Friday, December 6, 2013

SChannel Errors on Lync Server Preventing Client Logon

I was at a client setting up a brand-spanking new Lync 2013 deployment on Windows 2012.  I was setting up two pools in two datacenters. The server deployment went without a hitch and we got everything up and running in no time flat. However, we could not sign on with a Lync 2013 client to either pool.  The client just complained it couldn't log on. 

Looking at the server event logs, we saw numerous SChannel errors as below:
Event ID: 36874 - TLS 1.2 connection request was received from a remote client application, but none of the cipher suites supported by the client application are supported by the server. The SSL connection request has failed.
Event ID: 36888 - A fatal alert was generated and sent to the remote endpoint. This may result in termination of the connection. The TLS protocol defined fatal error code is 40. The Windows SChannel error state is 1205.
Looking around for solutions on the web, I came across these two apparent gems:
http://social.technet.microsoft.com/Forums/lync/en-US/41718327-203f-445f-8657-87b0a8545ead/lync-2013-client-signin-issue-with-lync-2013-server?forum=lyncprofile (Look towards the bottom for the answer)
and
http://www.logicspot.net/index.php?id=50

If you don't feel like reading the aforementioned links, the answer was to use Regedit to disable TLS 1.2 on the Lync front-ends. This was the solution provided by MS Support. Sure enough, doing that fixed the problem, but as noted in the links above, this broke Windows Update.  To get Windows Update to work, you would have to remove the registry entry, restart the server, run Windows Update, re-add the registry entry and reboot the server once more.

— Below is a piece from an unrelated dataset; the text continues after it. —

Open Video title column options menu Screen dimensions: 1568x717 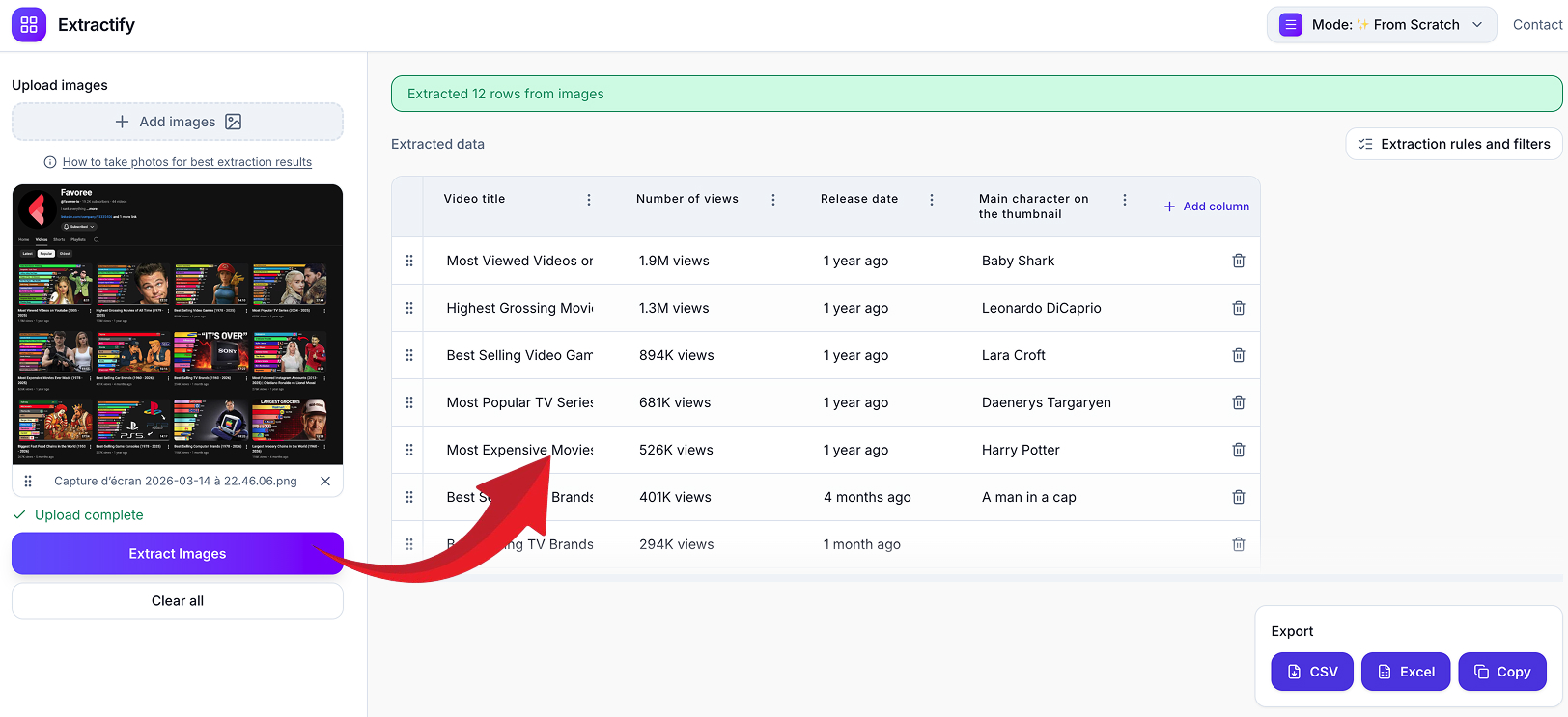click(x=589, y=200)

Since this was a brand-new Lync deployment on brand new Windows 2012 servers, I had a hard time believing this was the only fix for the problem. Since the problem was affecting two independent pools, I figured there must be some common feature shared between them causing the issue. After much flailing about, I turned my attention to the recently installed Windows Certificate Authority installation. Another consultant had installed a CA for the company in preparation for Lync.

Comparing against known good installations, we noticed the signature hash algorithm used for the root certificate was SHA512, but other working deployments used SHA256 or lower. We reissued the root certificate using SHA256, and installed new certificates on the Lync front-ends using this hash algorithm. After a server restart, clients were able to log on successfully, and the SChannel errors went away.

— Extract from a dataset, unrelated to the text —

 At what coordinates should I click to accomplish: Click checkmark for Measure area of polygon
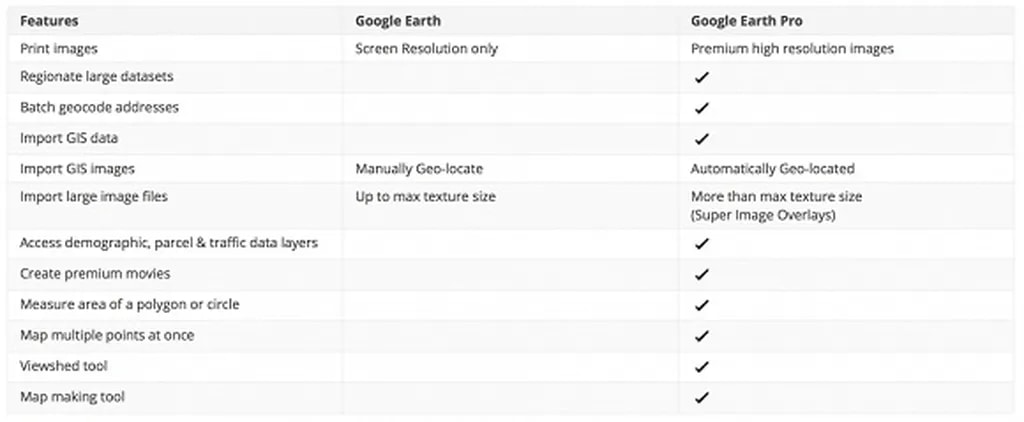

I'm not a cryptography expert, so I'm not exactly sure why SHA512 caused issues with TLS 1.2. Poking around the Internet gave me the impression that SHA512 and TLS 1.2 just don't work together (but damned if I can find where I saw that again).

Regardless, this just goes to show that even if a workaround provided by Microsoft themselves might solve an issue, it doesn't necessarily mean its the right way to do it.